Collected data:
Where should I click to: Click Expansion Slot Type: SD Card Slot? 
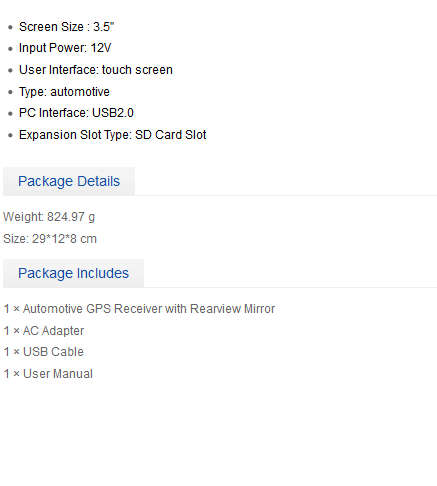pos(113,135)
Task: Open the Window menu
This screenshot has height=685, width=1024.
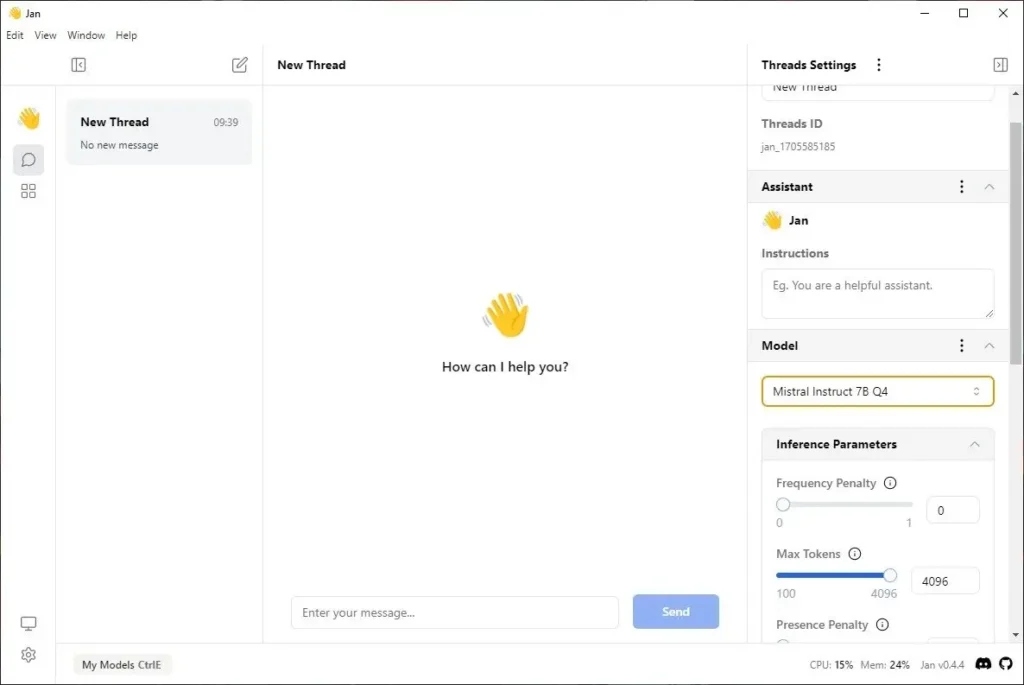Action: (x=86, y=35)
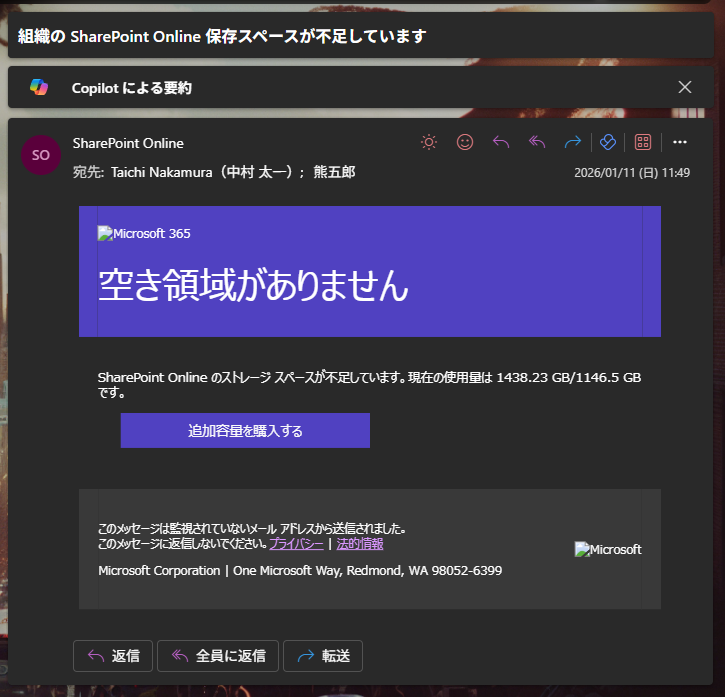
Task: Open the Viva Insights icon in the toolbar
Action: [x=606, y=142]
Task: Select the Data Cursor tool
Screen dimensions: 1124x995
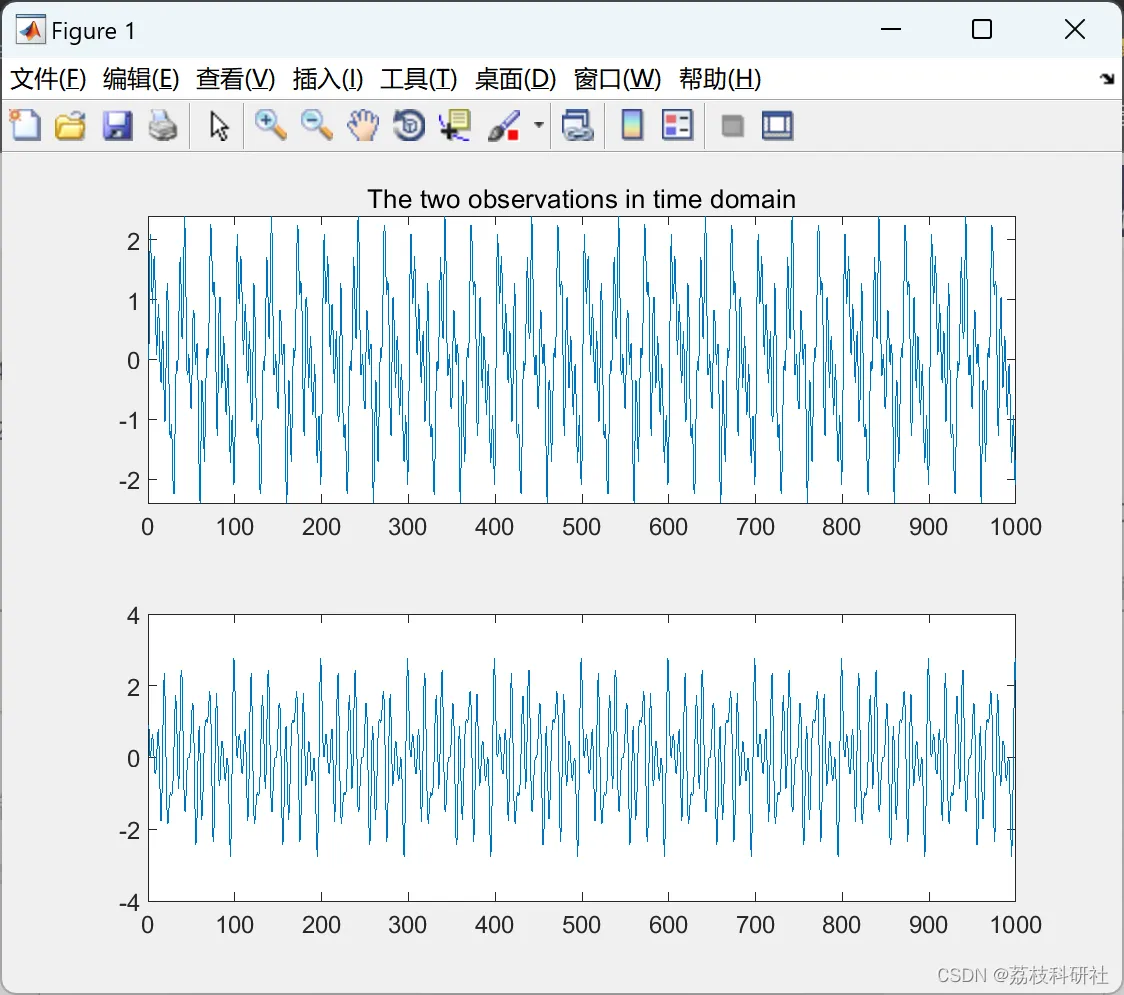Action: (x=455, y=125)
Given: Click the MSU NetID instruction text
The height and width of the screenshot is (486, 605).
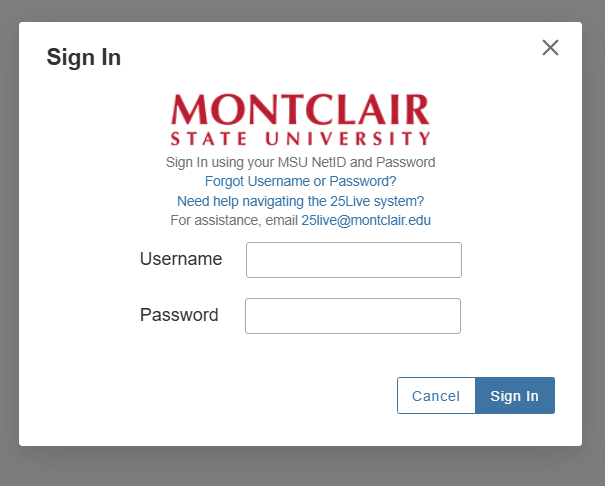Looking at the screenshot, I should (300, 162).
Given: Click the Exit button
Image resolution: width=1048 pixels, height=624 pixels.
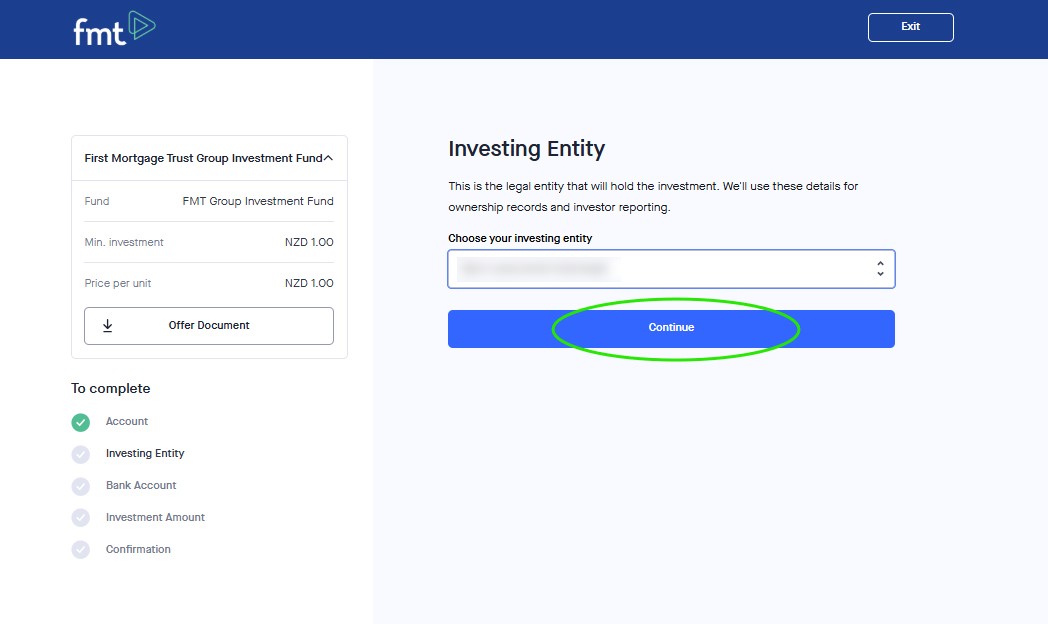Looking at the screenshot, I should click(910, 27).
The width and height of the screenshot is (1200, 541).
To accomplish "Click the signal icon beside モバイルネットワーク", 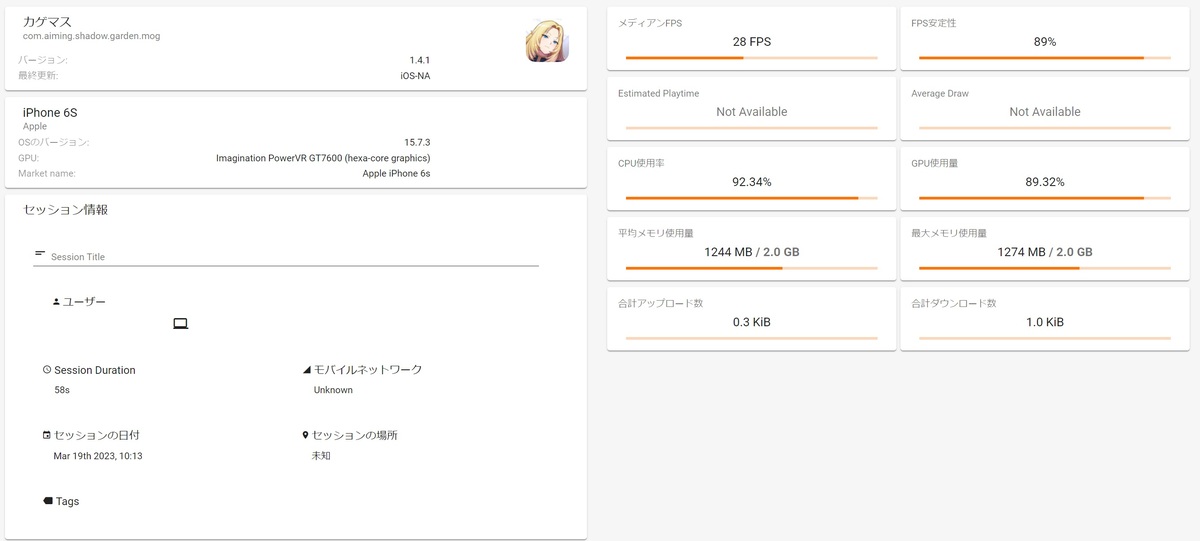I will point(306,370).
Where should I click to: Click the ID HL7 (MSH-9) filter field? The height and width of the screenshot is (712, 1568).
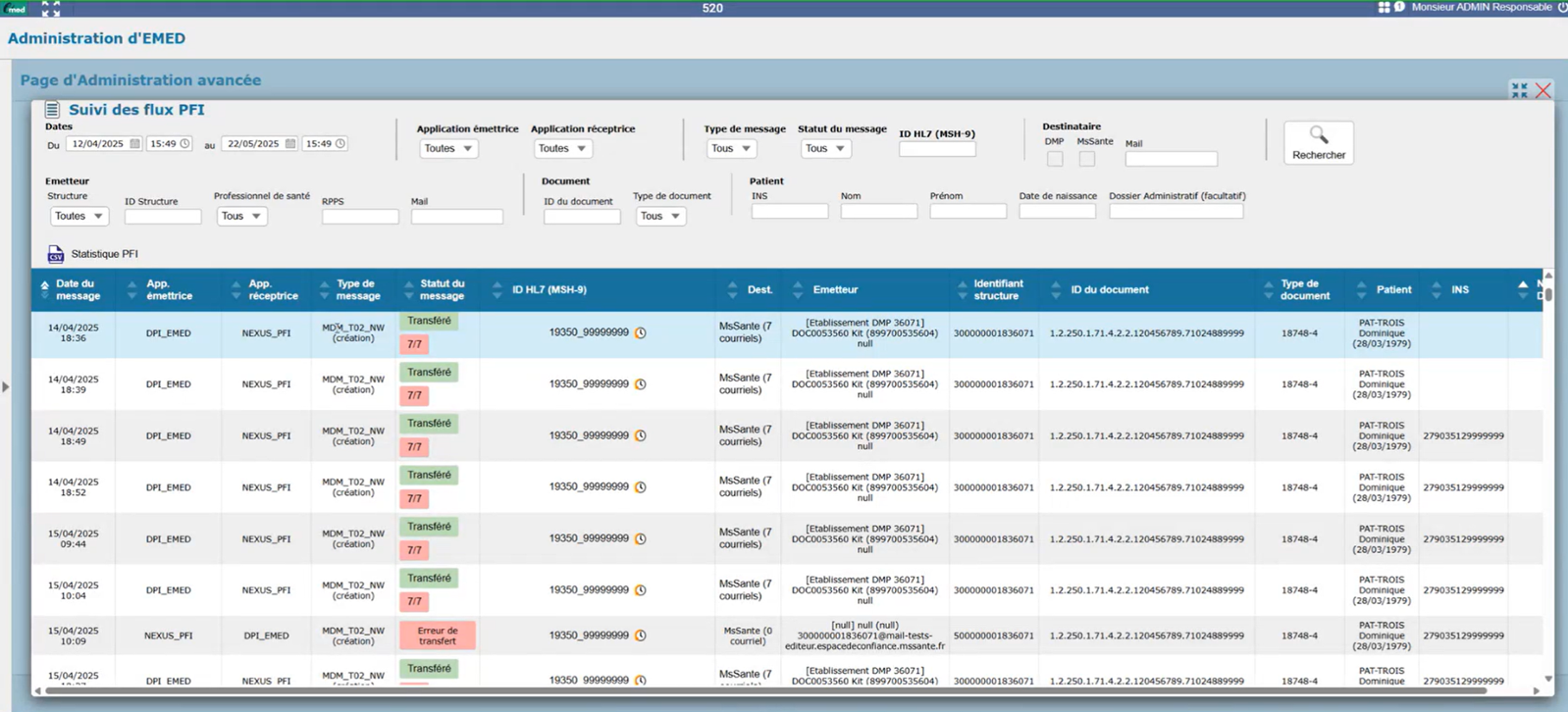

## GOAL OF THE EXERCISE:
With pictures excluded, reproduce exactly the lines above from the one containing "This screenshot has height=685, width=1024." down to the one containing "Given: Click the Exit button", those two included.

## EXERCISE SOLUTION:
This screenshot has height=685, width=1024.
Action: (x=86, y=35)
Task: Open the Viva Insights icon in the toolbar
Action: [x=606, y=142]
Task: Select the Data Cursor tool
Screen dimensions: 1124x995
Action: (x=455, y=125)
Given: Click the MSU NetID instruction text
The height and width of the screenshot is (486, 605).
Looking at the screenshot, I should (300, 162).
Given: Click the Exit button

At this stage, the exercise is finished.